◆ TEXTAUSZUG
__________

Wir geleiteten nun unsere Gäste auf die »Hütte«. Hier ließ Kapitän Emsmann sämtliche elektrische Lampen anzünden. In einem Halbrund nahmen wir, d. h. die Gäste des Kapitäns und die Offiziere des »Cormoran«, auf Stühlen Platz: vor uns ließen sich die Samoaner in mehreren Reihen auf dem Boden nieder. In der ersten Reihe die jungen, mit Blumenketten geschmückten Mädchen, in der zweiten und dritten die älteren Frauen und Knaben und Männer. Dahinter baute sich die gesamte Mannschaft des »Cormoran« auf, die der Kapitän auf die Hütte beordert hatte, um auch seinen Leuten das Schauspiel zu gönnen.

Und nun sah ich zum ersten Male einen der Siwatänze mit an, auf die ich durch Schilderungen früherer Samoareisen schon so gespannt war. Ich habe später noch verschiedene Siwas gesehen, bedaure aber nur, daß es nicht noch viel mehr gewesen sind; die lebendige Musik, die dazu gehört, die Grazie der Bewegungen, der Reichtum eigenartiger Abwandlungen und der immer neue Reiz jugendlicher Mädchenanmut, die sich dabei entfaltet, dies alles im Lande selbst gesehen, übt einen ganz unvergeßlichen Zauber aus.

__________

◆ BEREITGESTELLTE DATEN
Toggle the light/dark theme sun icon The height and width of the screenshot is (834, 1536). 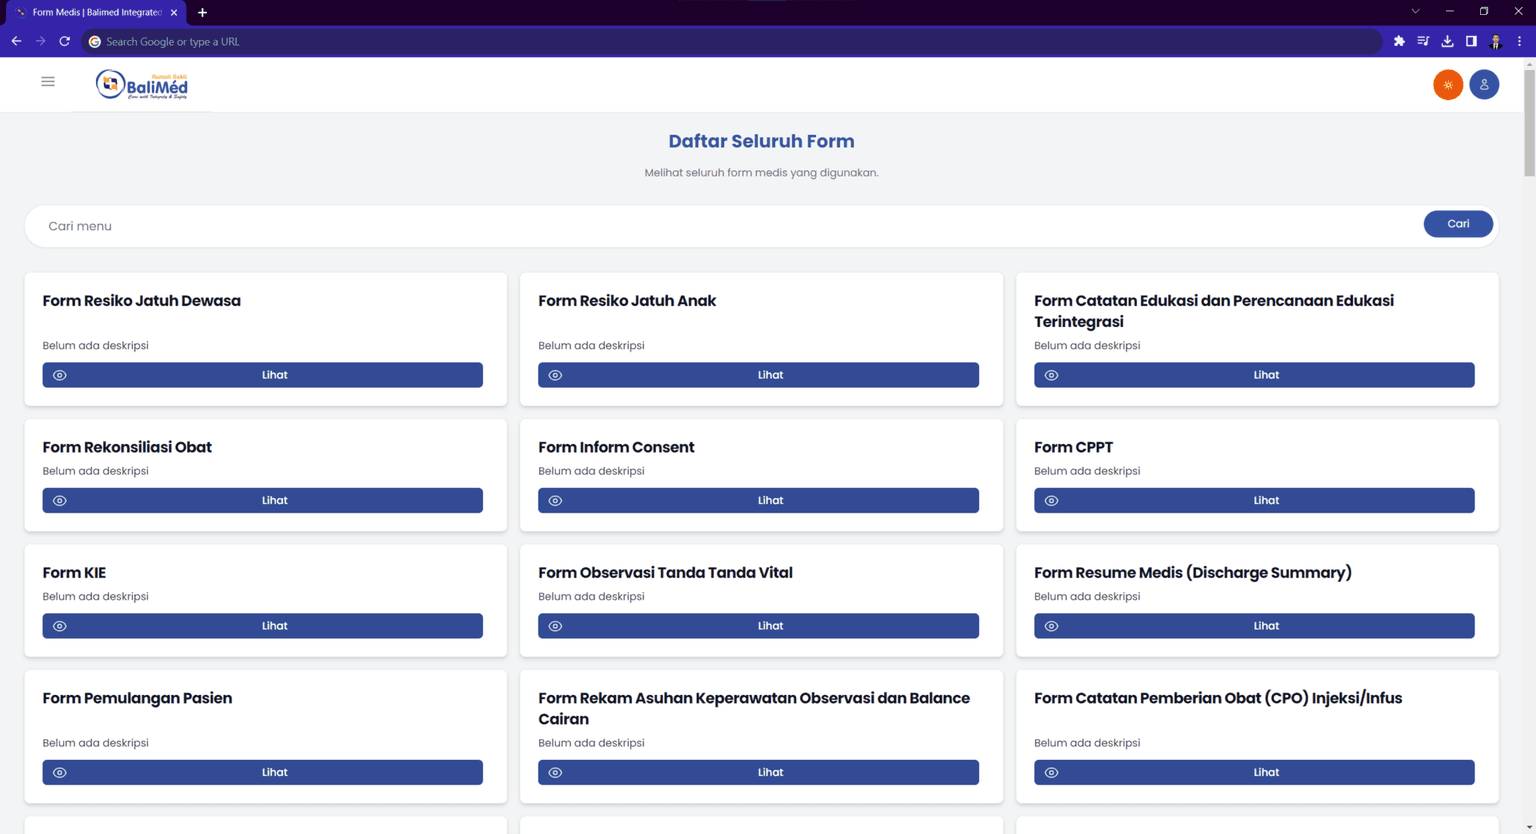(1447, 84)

__________

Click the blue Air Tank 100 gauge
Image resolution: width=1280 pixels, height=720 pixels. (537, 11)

__________

◆ AUFGABENSTELLUNG
**A)** Zitieren Sie aus dem Textauszug die Stelle zwischen „Und nun sah“ und „unvergeßlichen Zauber aus.“, beide einschließlich.
**B)** Prüfen Sie, ob die folgenden Aussagen mit dem Textauszug übereinstimmen, und antworten Sie jeweils mit Ja oder Nein und den entscheidenden Worten des Textes:
(i) Der Kapitän ließ alle elektrischen Lampen anzünden.
(ii) Die Samoaner nahmen auf Stühlen Platz.
(iii) In der ersten Reihe saßen die älteren Frauen.
**C)** Schreiben Sie den Textauszug über den Siwatanz der Samoaner nach seinem letzten Satz weiter.

◆ GELÖSTE AUFGABEN
**A)**
Und nun sah ich zum ersten Male einen der Siwatänze mit an, auf die ich durch Schilderungen früherer Samoareisen schon so gespannt war. Ich habe später noch verschiedene Siwas gesehen, bedaure aber nur, daß es nicht noch viel mehr gewesen sind; die lebendige Musik, die dazu gehört, die Grazie der Bewegungen, der Reichtum eigenartiger Abwandlungen und der immer neue Reiz jugendlicher Mädchenanmut, die sich dabei entfaltet, dies alles im Lande selbst gesehen, übt einen ganz unvergeßlichen Zauber aus.

**B)**
(i) Ja: „Hier ließ Kapitän Emsmann sämtliche elektrische Lampen anzünden.“
(ii) Nein: „vor uns ließen sich die Samoaner in mehreren Reihen auf dem Boden nieder“
(iii) Nein: „In der ersten Reihe die jungen, mit Blumenketten geschmückten Mädchen“

**C)**
Der Siwa begann im Sitzen und zunächst ohne Gesang, nur mit einer rhythmischen Begleitung, ausgeführt durch die hinteren Reihen mittels Händeklatschen und einer Art Trommelgeräusch auf einem Mattenbündel, das mit einem Stäbchen geschlagen wurde. Die hockenden Tänzerinnen machten dabei mit ihren Armen und dem Oberkörper taktmäßige Bewegungen, die wie Freiübungen aussahen, nur daß sie außerordentlich graziös waren. Bei der nächsten Tour, die durch eine kleine Pause deutlich gemacht wurde, trat dann ein mehrstimmiger, eigentümlich melodischer Gesang hinzu.

Die ersten Touren waren ziemlich gemessen und langsam: allmählich jedoch wurden die Rhythmen immer schneller und lebhafter, die Oberkörper bewegten sich rascher und rascher, die Mädchen begannen sich auf den untergeschlagenen Beinen zu wiegen, neigten sich hierhin und dorthin; immer aber klappten Rhythmus der Musik und die anmutigen Bewegungen aufs genaueste; in einem so glänzenden Drill, daß wir nach jeder Tour in ein lautes » malíe«, den Bravoruf der Samoaner, ausbrachen.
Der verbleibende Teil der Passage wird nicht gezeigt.